Les voy a explicar un cuento real sin moraleja que sucedió en el otoño barcelonés de 1935. Hace de esto demasiado tiempo, pero aún conmueve la historia.
Un día de noviembre, uno de los clientes del Hotel Majestic desapareció sin dejar rastro. Era un escritor. No dejó ninguna nota diciendo a dónde marchaba, aunque en la habitación estaban todas sus propiedades viajeras: sus ropas –entre ellas una insólita para la época camisa color salmón que había impresionado a un joven Joan Perucho-; su maleta; su portafolios guardando un puñado de manuscritos con membrete de un establecimiento valenciano, todos ellos expectantes de nuevas correcciones; algunos libros; algunas fotografías… Pero lo que resultaba más doloroso en su equipaje eran las traiciones recibidas en los últimos días y que iban hundiendo su estado de ánimo. El hecho resultaba aparentemente contradictorio porque su visita a Barcelona le iba a permitir saborear las mieles de su último éxito literario.
Reinó el caos en el Majestic porque nadie supo qué primer paso dar. ¿Habrían agredido al escritor y ahora se encontraría en algún hospital inconsciente, sin saber dar su nombre? ¿Lo habrían detenido? ¿Se le habría pasado por la cabeza emular al gran Arthur Cravan y desaparecer pese al más que esperado y reconocimiento del público?
Cuando un escritor se esfuma la primera regla es no decirle nada a los intrépidos reporteros deseosos de morbo informativo. En este caso se optó también por la discreción y dejar el tema en mano de Rivas, uno de los integrantes del séquito que acompañaba al autor. Rivas actuaba como una especie de secretario del escritor. No llegaba a la altura de guardaespaldas porque el valor no formaba parte de su historial. Lo suyo, como oculta pasión, era también lo de enfrentarse ante unas cuartillas en blanco y empezar a abocetar con más o menos dicha una obra teatral. Había probado suerte como dramaturgo, pero acabó siendo director de escena.
A diferencia de los detectives del Majestic y de los policías despistados, Rivas se había pateado algunas de las calles más oscuras de la Barcelona de los bajos fondos. Entiéndanme, él no era un Genet, pero esos caminos de alcohol y sexo. Su fino olfato le hizo sospechar que a lo mejor el escritor podría ocultarse en una de esas callejas mal iluminadas. Uno, que no tiene muchos datos de este cuento, especula con que el ausente rebuscado pudo camuflarse en alguna posada de la calle Luna. No lo sé. Lo que sí es cierto es que Rivas se desesperó, preguntó a unos y otros, se perdió entre pecados de vino y absenta, hasta dar con él.

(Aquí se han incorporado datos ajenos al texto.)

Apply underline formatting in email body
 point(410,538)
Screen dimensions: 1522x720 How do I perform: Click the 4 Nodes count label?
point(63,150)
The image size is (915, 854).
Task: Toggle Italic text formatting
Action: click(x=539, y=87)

El escritor vestía oscuro, aunque no sé si llevaba su corbata de tonos claros o alguna de sus pajaritas de corte rimbaudiano. De su cara se había borrado su emblemática sonrisa. Su mirada parecía perdida. Su depresión era evidente. Probablemente con el vino quiso ahogar su angustia. Necesitaba un confesor de sus males y ese fue Rivas. “¿Cómo? ¿Tú no lo sabías, tú que con todo te diviertes y todo te hace gracia? “, le espetó el escritor, dolido por la penúltima traición: su pareja, su último compañero lo había abandonado, dejándole solamente las cartas de amor escritas en los últimos meses. La confesión, redactada por Rivas de memoria muchos años después, merece ser citada:
“Sólo hombres he conocido; y sabes que el invertido, el marica, me da risa, me divierte con su prurito mujeril de lavar, planchar y coser, de pintarse, de vestirse de faldas, de hablar con gestos y ademanes afeminados. Pero no me gusta. Y la normalidad no es ni lo tuyo de conocer sólo a la mujer, ni lo mío. Lo normal es el amor sin límites. Porque el amor es más y mejor que la moral de un dogma, la moral católica; no hay quien se resigne a la sola postura de tener hijos. En lo mío, no hay tergiversaciones. Uno y otro son como son. Sin trueques. No hay quien mande, no hay quien domine, no hay sufrimiento. No hay reparto de papeles. No hay sustitución, ni remedo. No hay más que abandono y goce mutuo. Pero se necesitaría una verdadera revolución. Una nueva moral de la libertad entera. Ésa es la que pedía Walt Whitman. Y ésa puede ser la libertad que proclame el Nuevo Mundo: el heterosexualismo en que vive América. Igual que el mundo antiguo”.
El escritor fue asesinado unos meses después cerca de Granada, junto con un maestro de escuela y dos torerillos, metáfora de una España ya perdida.